Such a sealing device includes, for example, a double-structured seal ring that is attached to the end surface of the spindle frame and that is in sliding contact with the back surface of the movable scroll. This seal ring forms a back pressure chamber on the outside thereof, and exhibits a sealing function for maintaining the pressure in the back pressure chamber higher than the inside of the seal ring (Patent Document 1).
On the other hand, the other sealing device includes an annular back pressure chamber formed between the pair of seal rings and the inside of the movable scroll, and the compression chamber of the scroll unit is compressed at a predetermined timing during the refrigerant compression process. And a back pressure chamber are connected to each other, and a communication passage for supplying pressure in the compression chamber to the back pressure chamber is provided (Patent Document 2).

JP 2002-217172 A JP 2000-136782 A

  However, in the sealing device disclosed in Patent Document 1, since the pressure in the back pressure chamber, that is, the back pressure is kept constant regardless of the operating state of the fluid machine, the discharge pressure of the scroll unit, that is, When the thrust load acting on the movable scroll decreases, the back pressure applied to the movable scroll becomes excessive, and the smooth revolving orbiting motion of the movable scroll may be impaired.

Moreover, in the sealing device disclosed in Patent Document 2, a communication path must be formed in the movable scroll, so that the structure of the movable scroll is complicated.
The present invention has been made on the basis of the above circumstances, and the purpose thereof is to effectively apply a back pressure against the thrust load of the orbiting scroll to the orbiting scroll regardless of the driving situation.
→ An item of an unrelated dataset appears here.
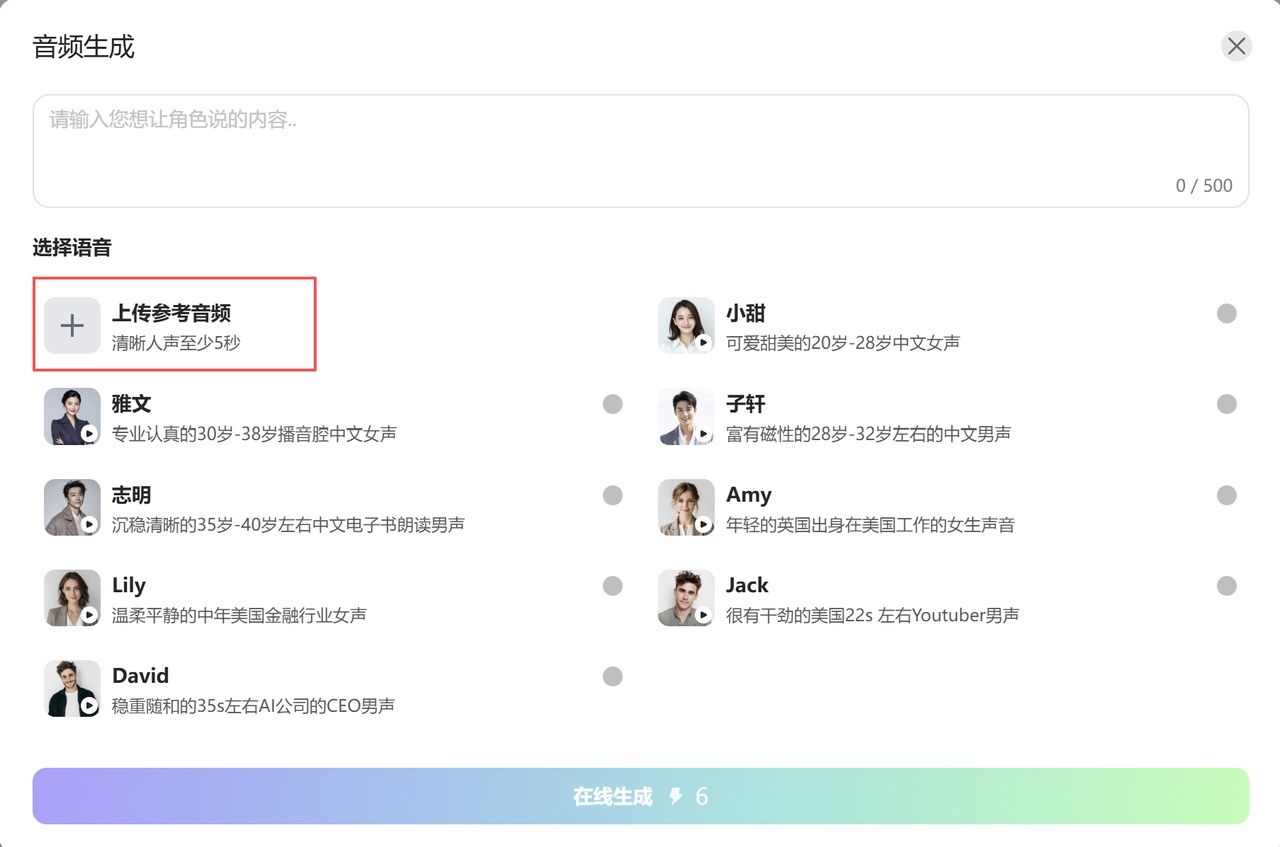Play voice preview on David avatar
Image resolution: width=1280 pixels, height=847 pixels.
click(x=89, y=705)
An object of the present invention is to provide a scroll type fluid machine that can prevent an increase in frictional resistance of a movable scroll and a decrease in compression efficiency of a scroll unit.

  To achieve the above object, a scroll type fluid machine according to claim 1 is housed in a housing and includes a fixed scroll and a movable scroll that orbits relative to the fixed scroll, and a movable scroll in the housing. The support member is disposed adjacent to the rear surface of the movable scroll and supports the main shaft that pivots the movable scroll, and has a support member having an end surface facing the rear surface of the movable scroll, and is formed between the rear surface of the movable scroll and the end surface of the support member A back pressure chamber through which a part of the working fluid discharged from the scroll unit is guided through the housing, and a seal device capable of partitioning the back pressure chamber with respect to the radial direction of the movable scroll. The inner and outer seal rings are spaced apart from each other in the radial direction, and a part of each seal ring is The temperature at which the opening of the outer seal ring is closed is provided, and is usually opened to allow the inside and outside of the seal ring to communicate with each other. The temperature is lower than the temperature of closing the opening of the inner seal ring.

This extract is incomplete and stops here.